In March 2021, Mojang announced an arcade version of the game associated with collectible cards. Officially licensed from Mojang and Microsoft, it was created by developer Play Mechanix and entertainment company Raw Thrills. The gameplay was changed into a beat-em-up format, similar to games such as Golden Axe. It debuted at Dave & Buster's restaurants in May 2021, and at Sony Pictures' Wonderverse on December 19, 2023.

== Reception ==

Minecraft Dungeons received mixed to positive reviews from critics, according to review aggregator website Metacritic. Fellow review aggregator OpenCritic assessed that the game received fair approval, being recommended by 47% of critics. Critics generally found the game fun and charming, complimenting its visuals and music. Some were divided on Dungeons simplicity and the procedural generation system used to generate loot and dungeon layouts. Most reviewers were critical of the game's short story mode and perceived lack of depth. Shacknews called it "a fun, laid back dungeon crawler for friends to get into."

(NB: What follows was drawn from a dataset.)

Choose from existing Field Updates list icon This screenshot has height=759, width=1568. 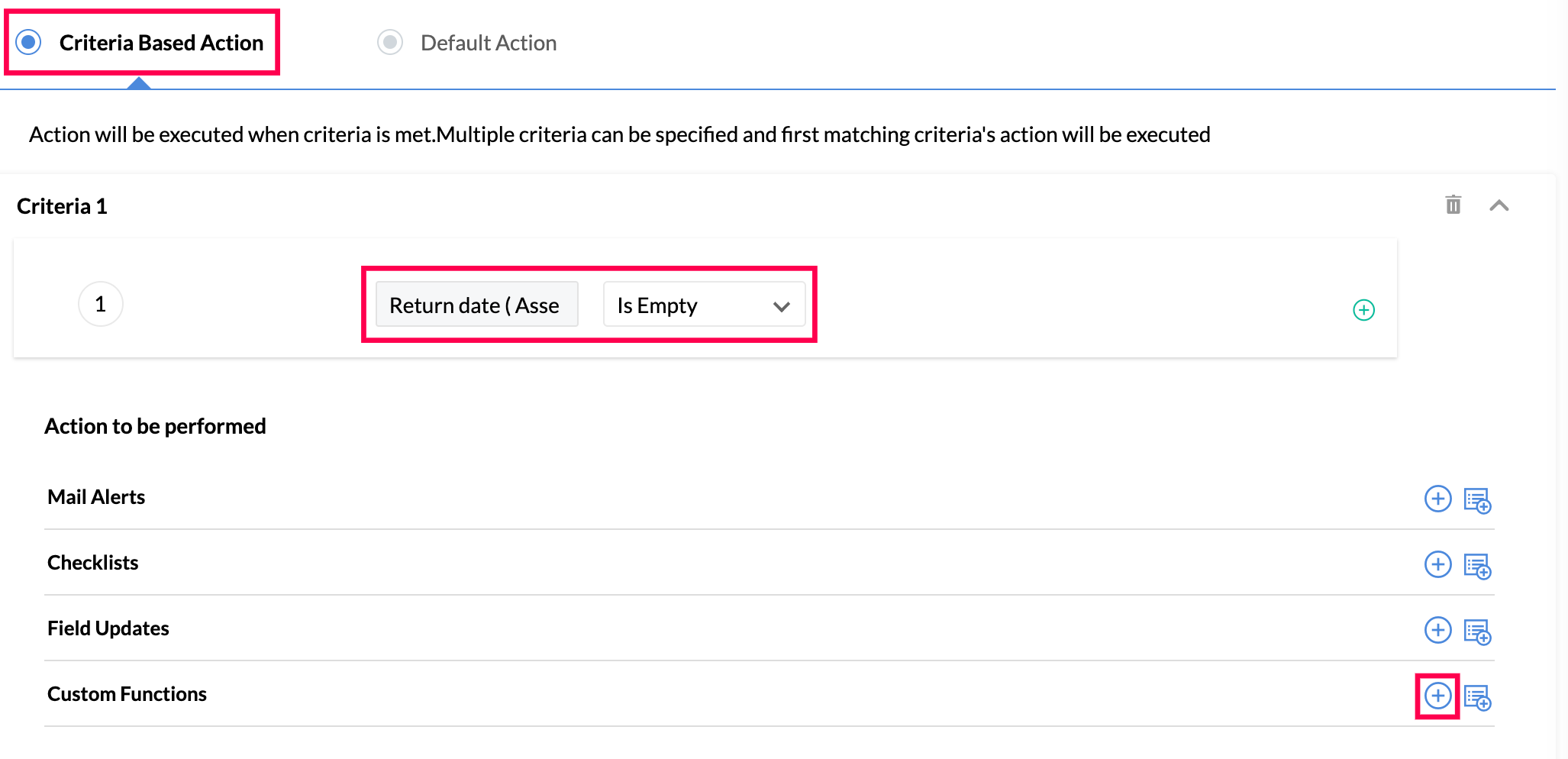point(1477,631)
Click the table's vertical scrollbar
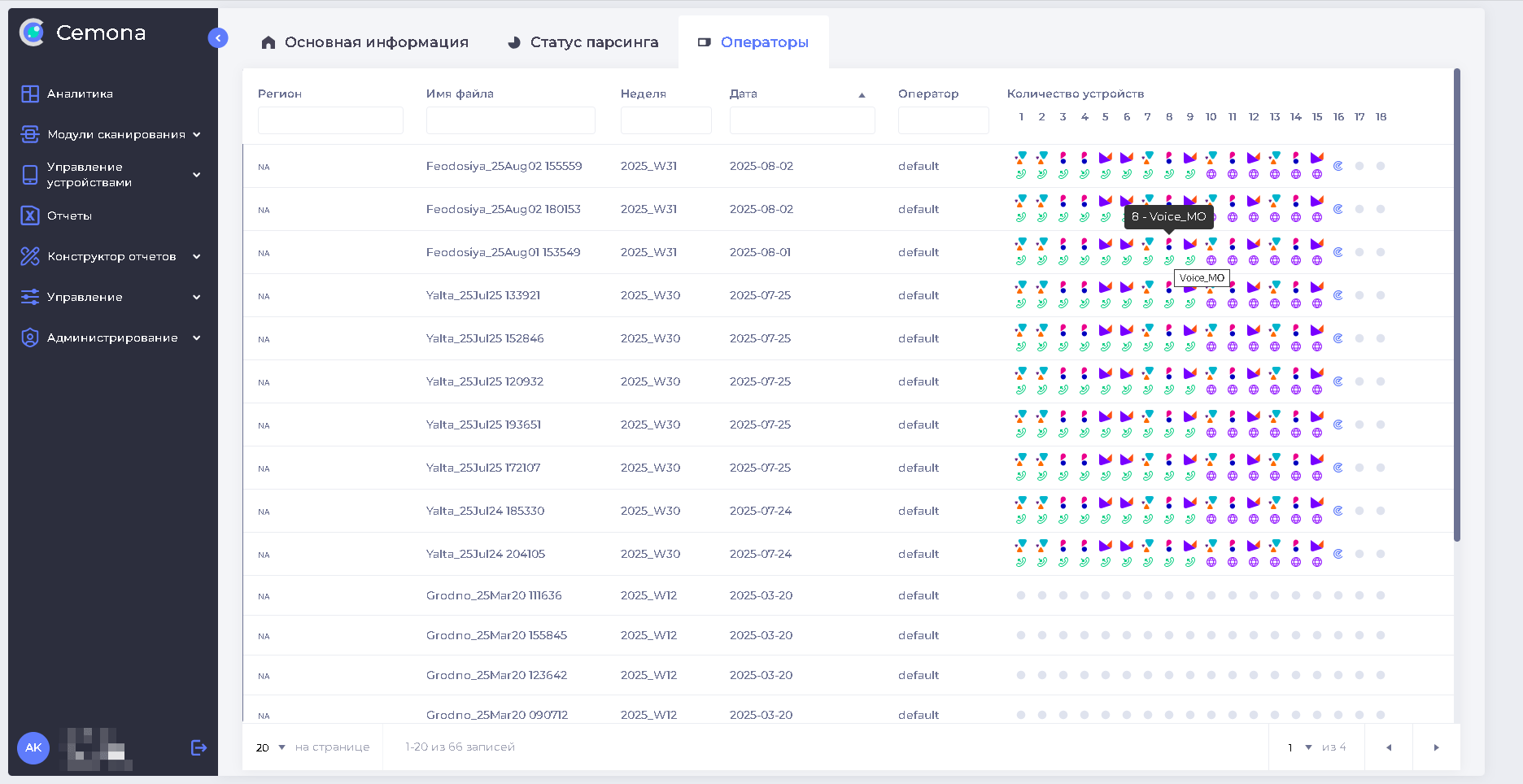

The Hero Edition of Minecraft Dungeons sold 11,450 physical copies on the Nintendo Switch within its first week on sale in Japan, making it the fourth best-selling retail game of the week in the country. The game was nominated for the category of Best Family Game at The Game Awards 2020. The game had over 15 million players as of February 2022, and approximately 25 million as of April 2024, making it the most successful Minecraft spin-off.

Aggregate scores
| Aggregator | Score |
|---|---|
| Metacritic | (PC) 70/100 (NS) 72/100 (XONE) 74/100 (PS4) 78/100 |
| OpenCritic | 47% recommend |

Review scores
| Publication | Score |
|---|---|
| Destructoid | 8/10 |
| Eurogamer | N/A |
| Game Informer | 7/10 |
| GameSpot | 7/10 |
| GamesRadar+ | 3.5/5 |
| IGN | 7/10 |
| PCGamesN | 3.5/5 |
| Shacknews | 7/10 |
| The Guardian | 4/5 |

== In other media ==
Three music tracks from Minecraft Dungeons – "Halland", "Dalarna" and "The Arch-Illager" – are featured as downloadable content in the 2018 crossover fighting game Super Smash Bros. Ultimate, with the former two being rearranged into a single track. The songs were added to the game on October 13, 2020, as part of Challenger Pack 7, which features content from the Minecraft franchise, including the default skins Steve and Alex as playable fighters and a stage based on Minecraft biomes.